Однажды ноябрьским вечером со страницы иллюстрированного журнала, который она перелистывала забинтованными и замотанными в ткань пальцами, на нее взглянуло странное, словно сведенное судорогой лицо Доры Маар. Наскакивающая друг на друга мозаика из кое-как вырезанных кусков изображения, несовмещенные, плохо подогнанные фрагменты, в этом лице не было ничего человеческого. «Я это знаю! Именно так, именно это я и чувствую! Внутри у меня все именно так!» Это было как откровение. Женщина в кивере сидит на кресле со спинкой из резного дерева, напоминающие звериные лапы с когтями руки лежат на выгнутых подлокотниках – воплощенное величие хаоса… Эта иллюстрация была ее зеркалом, девочка представляла себе внутреннее состояние этой женщины – там все было именно так… именно так, как чувствовала она!

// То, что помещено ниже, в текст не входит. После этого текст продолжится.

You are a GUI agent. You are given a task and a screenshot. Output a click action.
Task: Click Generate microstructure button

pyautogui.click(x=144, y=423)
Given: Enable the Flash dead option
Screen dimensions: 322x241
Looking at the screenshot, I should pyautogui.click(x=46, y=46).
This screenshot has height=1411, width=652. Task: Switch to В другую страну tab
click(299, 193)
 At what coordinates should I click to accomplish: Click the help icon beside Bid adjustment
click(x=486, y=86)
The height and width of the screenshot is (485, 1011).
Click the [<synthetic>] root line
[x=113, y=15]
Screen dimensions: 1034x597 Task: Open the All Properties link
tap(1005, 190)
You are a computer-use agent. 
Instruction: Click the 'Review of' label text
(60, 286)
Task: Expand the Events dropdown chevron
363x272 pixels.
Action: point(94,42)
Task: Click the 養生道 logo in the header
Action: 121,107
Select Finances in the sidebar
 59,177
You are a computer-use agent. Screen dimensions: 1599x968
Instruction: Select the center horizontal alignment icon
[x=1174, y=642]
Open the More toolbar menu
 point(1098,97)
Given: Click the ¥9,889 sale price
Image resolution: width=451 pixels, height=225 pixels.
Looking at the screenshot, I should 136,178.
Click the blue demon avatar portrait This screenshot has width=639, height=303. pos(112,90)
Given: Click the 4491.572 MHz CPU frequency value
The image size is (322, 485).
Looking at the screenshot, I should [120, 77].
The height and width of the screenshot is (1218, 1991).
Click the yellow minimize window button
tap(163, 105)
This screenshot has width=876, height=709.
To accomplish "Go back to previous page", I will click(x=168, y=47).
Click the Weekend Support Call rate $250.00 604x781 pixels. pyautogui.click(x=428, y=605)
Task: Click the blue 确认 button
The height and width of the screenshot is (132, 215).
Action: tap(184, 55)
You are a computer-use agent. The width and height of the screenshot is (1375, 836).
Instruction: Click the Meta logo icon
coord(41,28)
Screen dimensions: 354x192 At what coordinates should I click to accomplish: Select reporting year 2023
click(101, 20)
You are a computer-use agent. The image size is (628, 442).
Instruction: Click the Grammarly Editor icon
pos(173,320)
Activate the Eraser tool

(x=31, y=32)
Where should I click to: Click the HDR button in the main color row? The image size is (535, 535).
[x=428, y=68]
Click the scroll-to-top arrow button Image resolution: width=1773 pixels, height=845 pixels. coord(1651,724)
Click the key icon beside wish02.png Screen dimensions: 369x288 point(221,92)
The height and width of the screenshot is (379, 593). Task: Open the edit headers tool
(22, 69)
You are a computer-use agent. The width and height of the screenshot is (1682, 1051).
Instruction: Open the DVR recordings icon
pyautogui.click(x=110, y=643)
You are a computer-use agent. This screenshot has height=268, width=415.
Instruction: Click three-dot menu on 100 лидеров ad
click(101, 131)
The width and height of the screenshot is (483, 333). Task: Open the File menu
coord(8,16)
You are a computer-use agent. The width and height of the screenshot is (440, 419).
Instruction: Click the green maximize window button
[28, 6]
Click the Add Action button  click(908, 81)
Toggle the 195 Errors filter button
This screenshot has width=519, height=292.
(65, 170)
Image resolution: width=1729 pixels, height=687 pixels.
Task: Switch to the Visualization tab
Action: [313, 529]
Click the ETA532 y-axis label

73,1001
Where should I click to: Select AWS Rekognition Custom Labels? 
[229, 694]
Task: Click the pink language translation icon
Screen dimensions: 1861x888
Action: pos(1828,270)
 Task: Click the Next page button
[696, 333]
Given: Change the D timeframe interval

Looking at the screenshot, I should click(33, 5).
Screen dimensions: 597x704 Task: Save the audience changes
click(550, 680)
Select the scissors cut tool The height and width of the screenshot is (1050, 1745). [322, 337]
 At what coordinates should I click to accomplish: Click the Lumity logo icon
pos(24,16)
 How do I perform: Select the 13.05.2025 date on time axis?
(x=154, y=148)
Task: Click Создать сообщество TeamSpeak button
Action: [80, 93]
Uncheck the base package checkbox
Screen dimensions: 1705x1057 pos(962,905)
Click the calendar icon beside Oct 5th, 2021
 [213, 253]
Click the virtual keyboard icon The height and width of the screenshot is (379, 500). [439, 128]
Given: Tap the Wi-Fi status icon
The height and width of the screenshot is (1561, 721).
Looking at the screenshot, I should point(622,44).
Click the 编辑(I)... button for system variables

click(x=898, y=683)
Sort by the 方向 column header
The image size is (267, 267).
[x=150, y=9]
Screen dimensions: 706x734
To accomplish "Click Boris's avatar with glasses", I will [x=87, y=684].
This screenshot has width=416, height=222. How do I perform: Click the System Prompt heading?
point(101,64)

Она ощущала внутри эту голову точно такой же, какой она была снаружи: в ее черепной коробке были просто свалены отдельные несовместимые части – девочка чувствовала это физически, это ей не просто казалось: у нее в голове целая машинерия неправильно вставленных друг в друга механизмов. Механический зверь. Она долго, очень долго рассматривала эту картину сквозь щелочки полузакрытых, отечных, распухших век. Сидя на кровати, она внимательно разглядывала эту женщину; та была одинока, отрезана от всего мира, запястья ее были туго стянуты манжетами длинных рукавов, чтобы она не могла расцарапать свои раны, но откуда-то издалека, из очень далекого далека, некой темной точкой, которая располагалась где-то за маской лица этой женщины, к ней пробивалась признательность к художнику: он сумел облечь в форму то, что девочка считала постыдной, недостойной названия аномалией, с царственным блеском и бесстыдством извлек он на белый свет, на всеобщее обозрение – пусть все видят тех ночных чудовищ, которых она привыкла считать своей собственностью. И с этого дня девочка почувствовала, что существует.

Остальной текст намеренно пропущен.